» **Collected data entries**
···
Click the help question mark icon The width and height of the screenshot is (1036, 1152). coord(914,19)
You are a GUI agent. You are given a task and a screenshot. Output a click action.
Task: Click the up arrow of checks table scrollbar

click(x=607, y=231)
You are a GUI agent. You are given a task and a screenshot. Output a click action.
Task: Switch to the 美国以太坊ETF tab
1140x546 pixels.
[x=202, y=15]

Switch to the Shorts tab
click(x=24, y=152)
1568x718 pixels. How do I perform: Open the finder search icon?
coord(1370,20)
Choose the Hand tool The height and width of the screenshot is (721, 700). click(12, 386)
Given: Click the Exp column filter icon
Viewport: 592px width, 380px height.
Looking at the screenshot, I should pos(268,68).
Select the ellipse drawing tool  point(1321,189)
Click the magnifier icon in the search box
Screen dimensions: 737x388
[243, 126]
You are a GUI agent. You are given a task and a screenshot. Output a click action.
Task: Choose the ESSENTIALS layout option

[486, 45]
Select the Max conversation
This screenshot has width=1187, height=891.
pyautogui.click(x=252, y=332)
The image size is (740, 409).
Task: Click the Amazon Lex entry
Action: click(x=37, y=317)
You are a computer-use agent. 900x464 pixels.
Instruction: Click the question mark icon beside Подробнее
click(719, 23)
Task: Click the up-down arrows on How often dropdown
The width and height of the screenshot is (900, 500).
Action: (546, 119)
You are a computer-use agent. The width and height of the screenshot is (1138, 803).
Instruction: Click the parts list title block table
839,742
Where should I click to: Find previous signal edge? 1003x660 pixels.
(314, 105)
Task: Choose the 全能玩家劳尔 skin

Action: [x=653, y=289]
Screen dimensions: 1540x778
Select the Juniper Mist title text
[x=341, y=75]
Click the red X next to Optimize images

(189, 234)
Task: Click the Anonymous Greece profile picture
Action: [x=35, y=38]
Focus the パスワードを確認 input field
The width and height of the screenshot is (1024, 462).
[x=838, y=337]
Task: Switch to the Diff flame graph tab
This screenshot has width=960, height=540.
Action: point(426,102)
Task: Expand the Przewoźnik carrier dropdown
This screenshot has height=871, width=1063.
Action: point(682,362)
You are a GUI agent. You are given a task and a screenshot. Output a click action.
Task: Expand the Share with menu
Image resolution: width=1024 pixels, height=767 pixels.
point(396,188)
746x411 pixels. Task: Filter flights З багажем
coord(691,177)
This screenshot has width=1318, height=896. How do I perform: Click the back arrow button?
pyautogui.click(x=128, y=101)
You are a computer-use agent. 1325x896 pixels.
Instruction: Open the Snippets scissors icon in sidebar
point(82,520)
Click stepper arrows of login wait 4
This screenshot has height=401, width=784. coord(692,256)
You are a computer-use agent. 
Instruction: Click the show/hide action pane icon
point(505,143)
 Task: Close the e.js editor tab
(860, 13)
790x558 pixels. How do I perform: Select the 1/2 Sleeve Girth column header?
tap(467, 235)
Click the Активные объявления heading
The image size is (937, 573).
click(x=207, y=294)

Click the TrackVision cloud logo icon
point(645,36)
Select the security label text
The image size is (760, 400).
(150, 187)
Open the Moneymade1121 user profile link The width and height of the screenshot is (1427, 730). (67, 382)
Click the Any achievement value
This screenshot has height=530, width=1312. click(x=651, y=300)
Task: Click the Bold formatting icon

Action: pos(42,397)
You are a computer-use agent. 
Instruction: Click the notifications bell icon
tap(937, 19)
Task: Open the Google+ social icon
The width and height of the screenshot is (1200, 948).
···
» **Exercise goal**
Nothing in the data may be left out; copy every line exactly.

» **Task result**
Click the help question mark icon The width and height of the screenshot is (1036, 1152). coord(914,19)
You are a GUI agent. You are given a task and a screenshot. Output a click action.
Task: Click the up arrow of checks table scrollbar

click(x=607, y=231)
You are a GUI agent. You are given a task and a screenshot. Output a click action.
Task: Switch to the 美国以太坊ETF tab
1140x546 pixels.
[x=202, y=15]

Switch to the Shorts tab
click(x=24, y=152)
1568x718 pixels. How do I perform: Open the finder search icon?
coord(1370,20)
Choose the Hand tool The height and width of the screenshot is (721, 700). click(12, 386)
Given: Click the Exp column filter icon
Viewport: 592px width, 380px height.
Looking at the screenshot, I should pos(268,68).
Select the ellipse drawing tool  point(1321,189)
Click the magnifier icon in the search box
Screen dimensions: 737x388
[243, 126]
You are a GUI agent. You are given a task and a screenshot. Output a click action.
Task: Choose the ESSENTIALS layout option

[486, 45]
Select the Max conversation
This screenshot has width=1187, height=891.
pyautogui.click(x=252, y=332)
The image size is (740, 409).
Task: Click the Amazon Lex entry
Action: click(x=37, y=317)
You are a computer-use agent. 900x464 pixels.
Instruction: Click the question mark icon beside Подробнее
click(719, 23)
Task: Click the up-down arrows on How often dropdown
The width and height of the screenshot is (900, 500).
Action: (546, 119)
You are a computer-use agent. The width and height of the screenshot is (1138, 803).
Instruction: Click the parts list title block table
839,742
Where should I click to: Find previous signal edge? 1003x660 pixels.
(314, 105)
Task: Choose the 全能玩家劳尔 skin

Action: [x=653, y=289]
Screen dimensions: 1540x778
Select the Juniper Mist title text
[x=341, y=75]
Click the red X next to Optimize images

(189, 234)
Task: Click the Anonymous Greece profile picture
Action: [x=35, y=38]
Focus the パスワードを確認 input field
The width and height of the screenshot is (1024, 462).
[x=838, y=337]
Task: Switch to the Diff flame graph tab
This screenshot has width=960, height=540.
Action: point(426,102)
Task: Expand the Przewoźnik carrier dropdown
This screenshot has height=871, width=1063.
Action: point(682,362)
You are a GUI agent. You are given a task and a screenshot. Output a click action.
Task: Expand the Share with menu
Image resolution: width=1024 pixels, height=767 pixels.
point(396,188)
746x411 pixels. Task: Filter flights З багажем
coord(691,177)
This screenshot has width=1318, height=896. How do I perform: Click the back arrow button?
pyautogui.click(x=128, y=101)
You are a computer-use agent. 1325x896 pixels.
Instruction: Open the Snippets scissors icon in sidebar
point(82,520)
Click stepper arrows of login wait 4
This screenshot has height=401, width=784. coord(692,256)
You are a computer-use agent. 
Instruction: Click the show/hide action pane icon
point(505,143)
 Task: Close the e.js editor tab
(860, 13)
790x558 pixels. How do I perform: Select the 1/2 Sleeve Girth column header?
tap(467, 235)
Click the Активные объявления heading
The image size is (937, 573).
click(x=207, y=294)

Click the TrackVision cloud logo icon
point(645,36)
Select the security label text
The image size is (760, 400).
(150, 187)
Open the Moneymade1121 user profile link The width and height of the screenshot is (1427, 730). (67, 382)
Click the Any achievement value
This screenshot has height=530, width=1312. click(x=651, y=300)
Task: Click the Bold formatting icon

Action: pos(42,397)
You are a computer-use agent. 
Instruction: Click the notifications bell icon
tap(937, 19)
Task: Open the Google+ social icon
The width and height of the screenshot is (1200, 948).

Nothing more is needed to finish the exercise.